Wednesday, 17 September 2014

Images of Autumn

As a gardener, you instinctively know when Summer has finished and Autumn has arrived. The temperature changes, but so does the quality of the light. Here in the UK we passed that point about three weeks ago.

My garden is definitely in a transitional state. Some of the Summer crops are still going strong (e.g. beetroot, lettuce, chillies), but the Autumn ones are beginning to be more prominent. The most obvious sign of this in the veg patch is the transformation of the Radicchio from its plain green Summer foliage to its dramatic red Autumn livery:

However, today it is not vegetables that I want to write about, it is flowers. By my standards, I have had a very colourful garden this year. Most of the flowers are past their best now, but I think there is still a certain attraction - albeit of a different sort -  in their faded blooms. Star of the show, without a doubt, has been the Rudbeckia "Goldsturm", which has flowered continuously throughout the Summer.

Its flowers must win the prize for longevity. With other plants you seem to spend most of your time dead-heading, but the individual Rudbeckia flowers last literally for weeks. Up till now I don't think I have cut off one single flower. Maybe I should now, though I am reluctant to do so.

Look how one single petal of this faded bloom is held erect by the gossamer thread of a spider's web:

Maybe this is the owner of that web?

Here are some other flowers whose moment has passed...

Echinacea "Little Magnus"

Echinacea "Pom Pom White"


Gaillardia "Burgunder"

The Gaillardia has flowered a lot later this year than last, and it still has some nice blooms:

Gaillardia "Burgunder"

The flowers on this plant have widely-variable amounts of red and yellow. This one is on the same plant as the one above.

Gaillardia "Burgunder"

Dead-heading this Scabious "Chile Black" has proved to be a fairly onerous task, since the plant has produced literally hundreds of flowers.

Scabious "Chile Black"

The Hydrangea meanwhile, requires a very different approach. I am following the received wisdom that Hydrangea flowers are best left on the plant over Winter to help with frost protection, and only removed in the following Spring.
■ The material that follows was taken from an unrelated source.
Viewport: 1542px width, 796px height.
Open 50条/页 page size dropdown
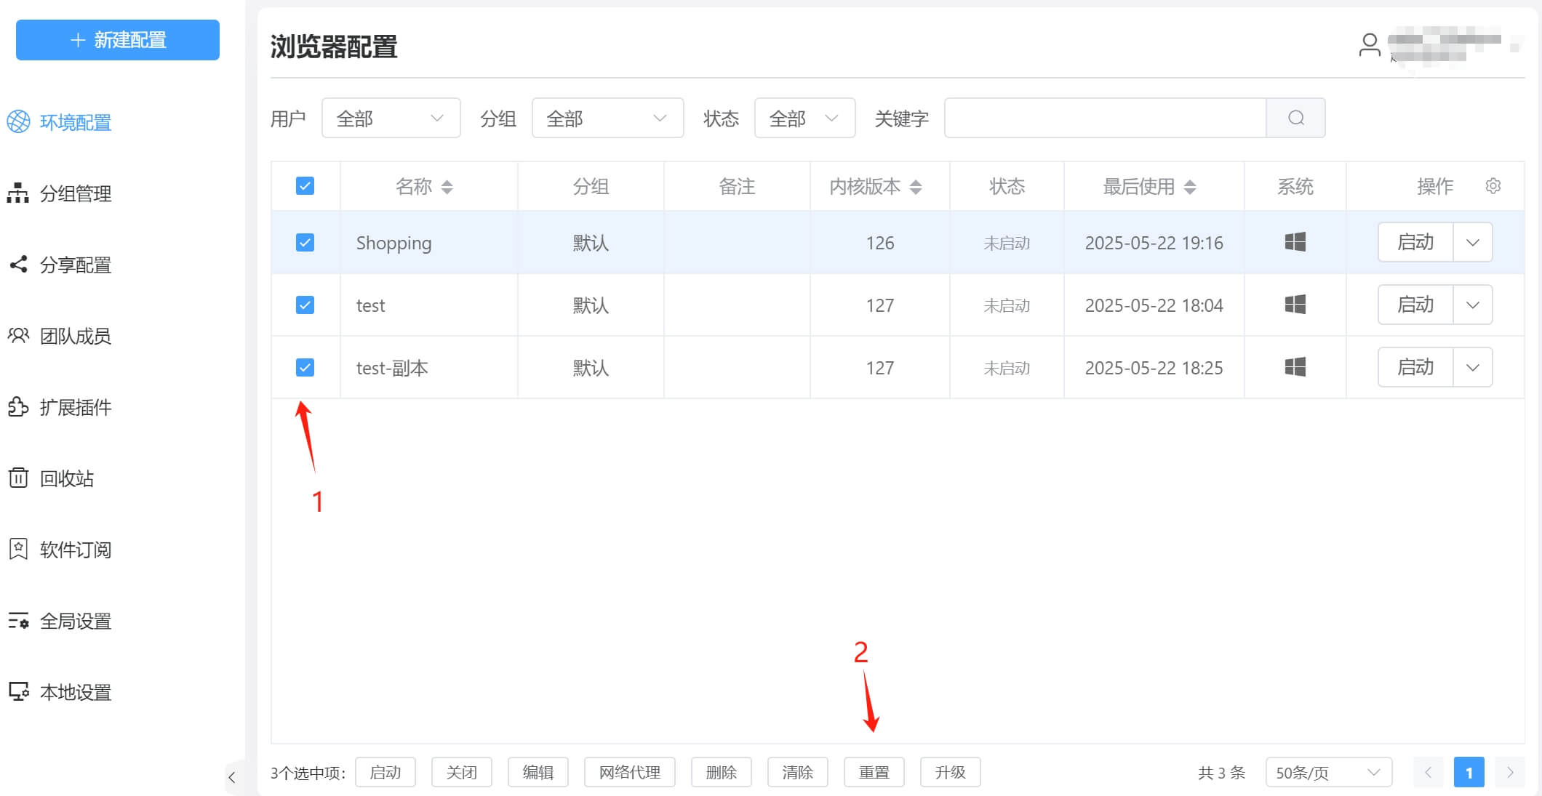pos(1328,772)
The "Bishop of Llandaff" Dahlia that I bought earlier this year has lived up to expectations, giving me a seemingly never-ending succession of dramatic red flowers, which contrast nicely with the black stems and leaves.

The overall effect is good, but some of the flowers are looking a bit "moth-eaten":

So, as you can see, there is plenty of interest in the garden still, and it will be a few weeks yet before I have to cut down all the perennials and put them to bed for the Winter. I'm putting the task off for as long as possible!
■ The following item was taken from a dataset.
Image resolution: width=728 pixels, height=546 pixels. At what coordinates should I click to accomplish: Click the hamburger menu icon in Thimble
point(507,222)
  1. There is a beauty in everything, even in the plants that reached decline and decoy. Beautiful photographs.

  2. For a man who once eschewed flowers, these are lovely. I leave the echinacea as the finches like the seeds.

  3. There's beauty in most things if you look closely enough, even faded flowers.

  4. Rudbeckia really is a long flowering plant. And it is so pretty. I have one on the edge of my garden path.

  5. That Bishop of Llandaff is gorgeous. I can't wait to find my veg garden "legs" so that I can progress to growing more flowers.

  6. I think I like this time of year best in the garden, I like the faded look as most things end. Ready for clearing & starting again.

  7. I've a million (well maybe a thousand) garden spiders and I see you have some too, and quite a few webs. I have a large fennel plant and it seems to provide a spider hotel.

    Your Radicchio looks quite impressive, mine weren't very successful. Great time of year!

  8. Very nice photos. The flowers still look beautiful and I really love that first photo of the cabbage(?) with so many colors and movement....would make a good painting subject!

  9. I love their fading beauty - my garden now is looking a bit raggedy but a few plants are giving a late flush of flowers.